■ YOUR OBJECTIVE
Please reproduce the entries below exactly, omitting any images they contain.

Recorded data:
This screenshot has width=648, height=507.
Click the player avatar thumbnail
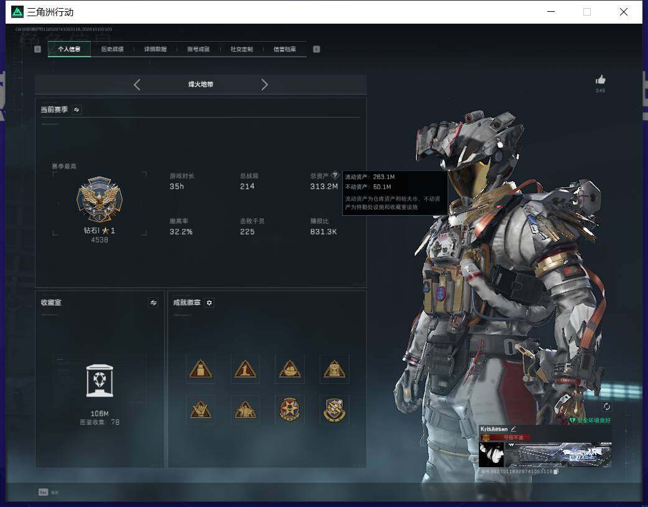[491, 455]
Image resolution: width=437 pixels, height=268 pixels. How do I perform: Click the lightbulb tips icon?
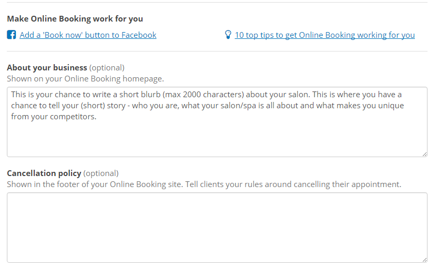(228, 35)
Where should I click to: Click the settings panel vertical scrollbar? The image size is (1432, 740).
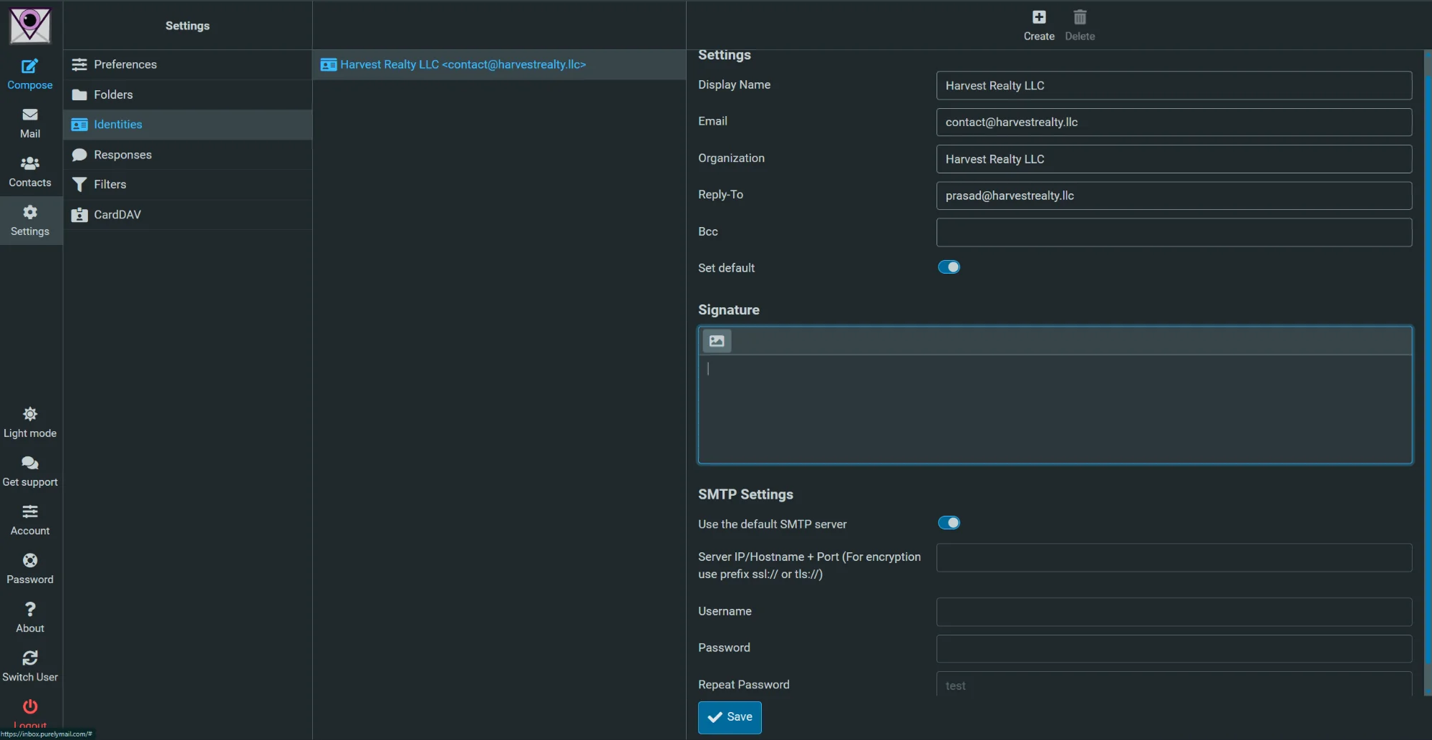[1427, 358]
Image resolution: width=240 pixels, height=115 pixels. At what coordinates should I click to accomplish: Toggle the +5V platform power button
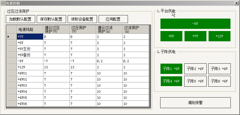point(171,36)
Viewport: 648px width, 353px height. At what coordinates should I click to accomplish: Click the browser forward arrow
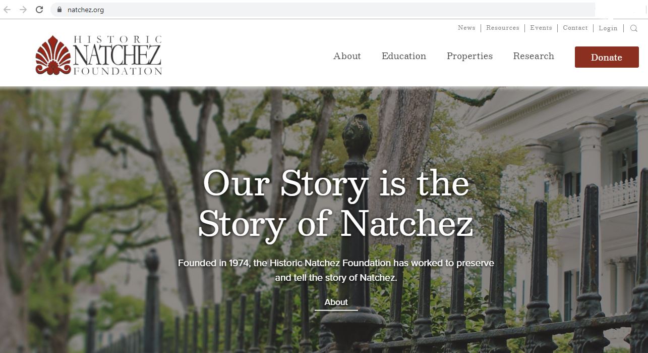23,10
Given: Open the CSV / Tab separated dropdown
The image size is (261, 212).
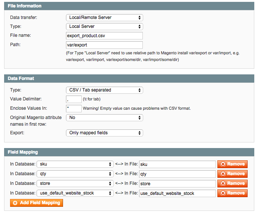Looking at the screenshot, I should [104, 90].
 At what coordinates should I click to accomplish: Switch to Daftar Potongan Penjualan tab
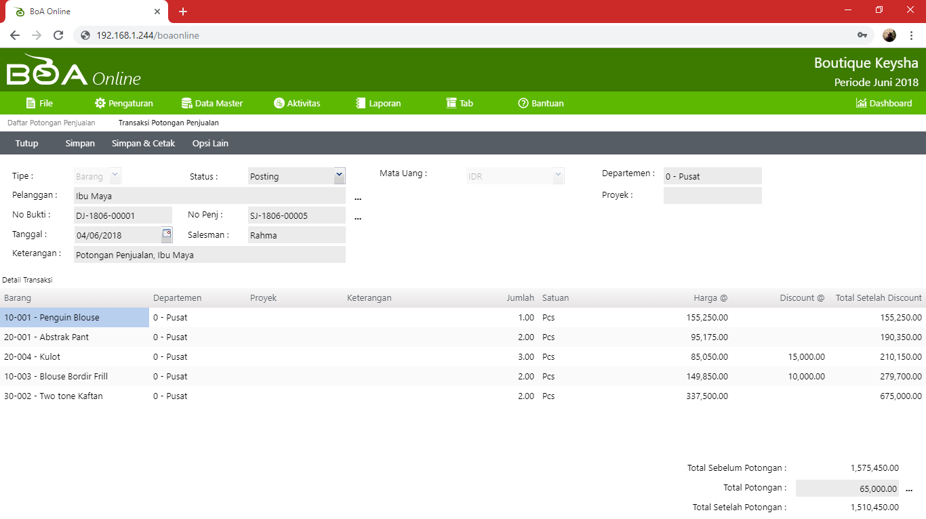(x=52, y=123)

■ TASK RESPONSE
This screenshot has width=648, height=507.
Click the player avatar thumbnail
[491, 455]
Image resolution: width=437 pixels, height=268 pixels. How do I perform: Click the lightbulb tips icon?
(228, 35)
Where should I click to: Click the settings panel vertical scrollbar? The image size is (1432, 740).
[1427, 358]
Image resolution: width=240 pixels, height=115 pixels. At what coordinates should I click to accomplish: Toggle the +5V platform power button
point(171,36)
Viewport: 648px width, 353px height. At what coordinates should I click to accomplish: Click the browser forward arrow
23,10
Given: Open the CSV / Tab separated dropdown
The image size is (261, 212).
Looking at the screenshot, I should [104, 90].
 At what coordinates should I click to accomplish: Switch to Daftar Potongan Penjualan tab
(x=52, y=123)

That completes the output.